Dataset entries:
------------------------

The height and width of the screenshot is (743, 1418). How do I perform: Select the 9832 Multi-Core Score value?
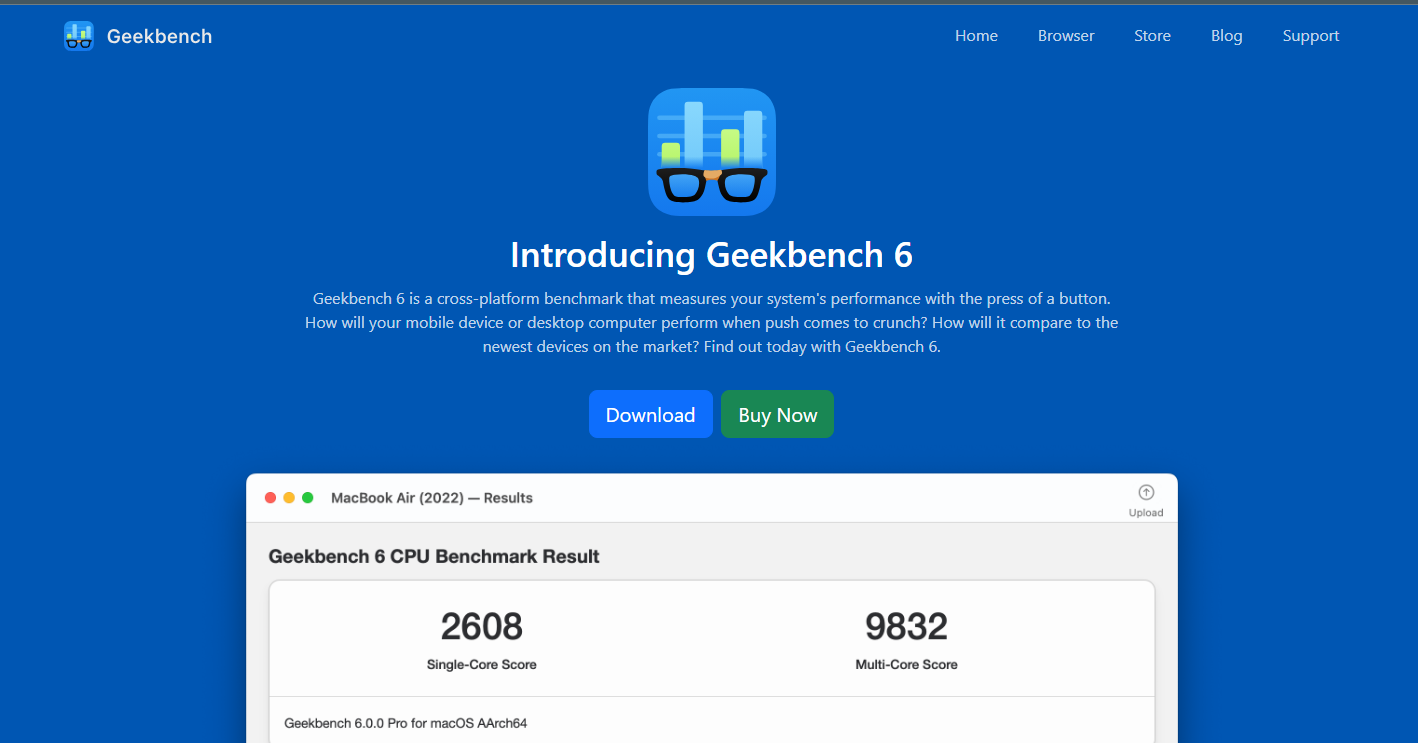(x=906, y=627)
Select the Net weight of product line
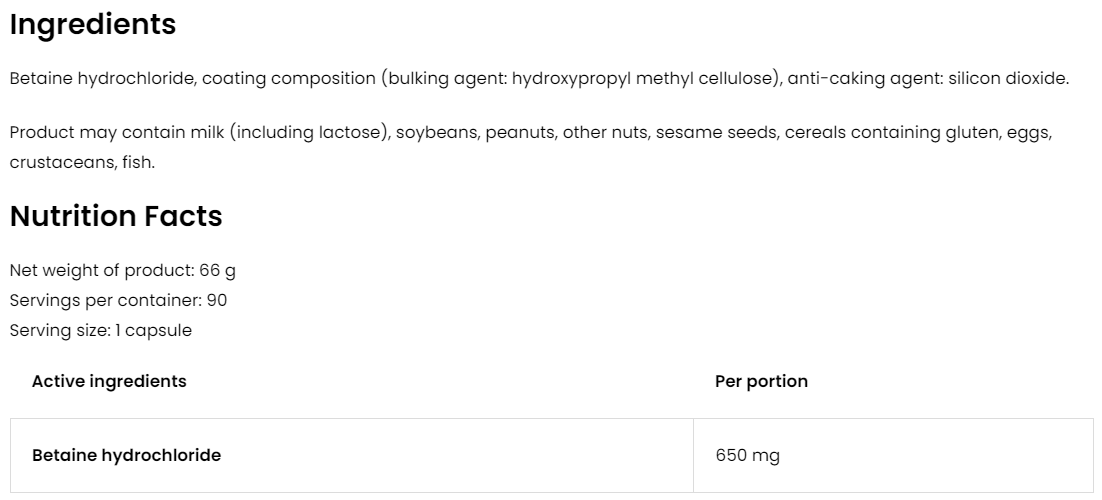The image size is (1102, 500). [x=122, y=270]
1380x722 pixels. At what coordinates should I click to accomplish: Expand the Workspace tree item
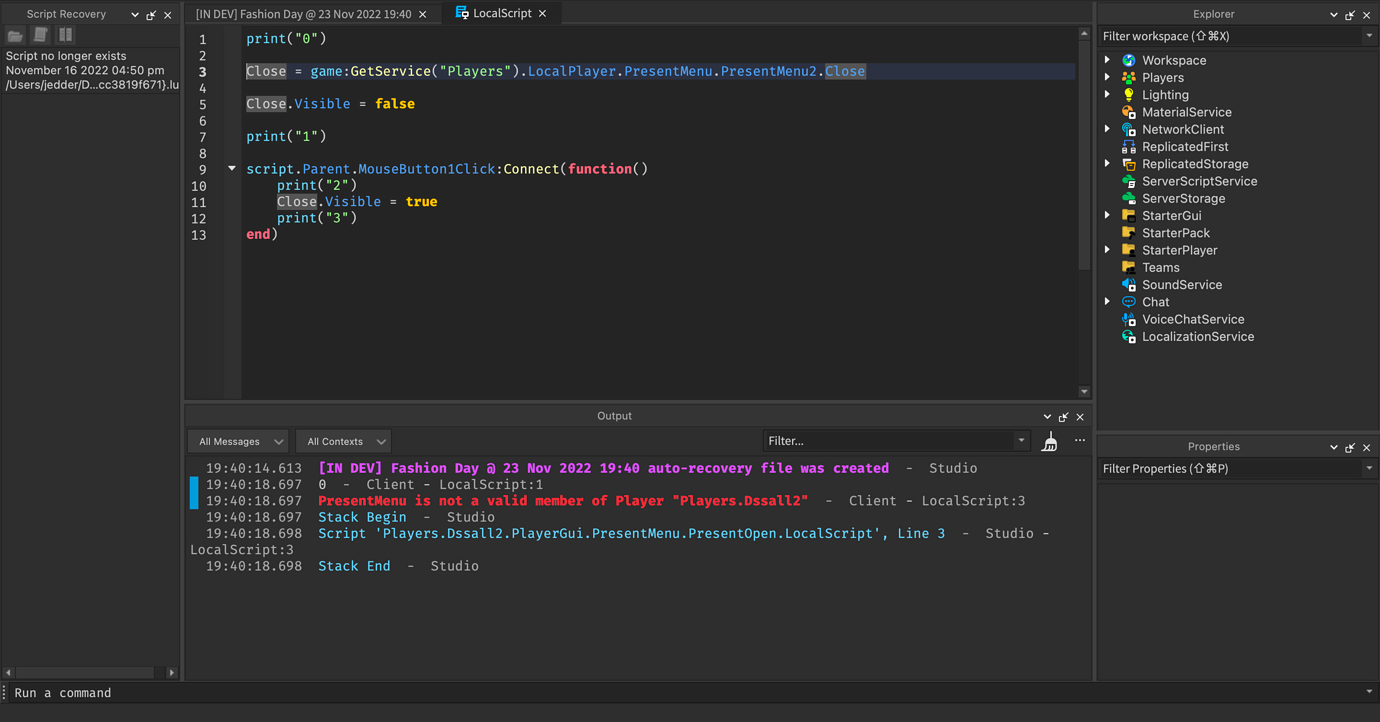(x=1106, y=59)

------------------------

* **TASK DIRECTIONS**
The answer must be an exact copy of the records, with no images in it.

* **EXERCISE OUTPUT**
The height and width of the screenshot is (743, 1418). How do I perform: Select the 9832 Multi-Core Score value?
(x=906, y=627)
Select the Net weight of product line
The image size is (1102, 500). [x=122, y=270]
1380x722 pixels. At what coordinates should I click to accomplish: Expand the Workspace tree item
(x=1106, y=59)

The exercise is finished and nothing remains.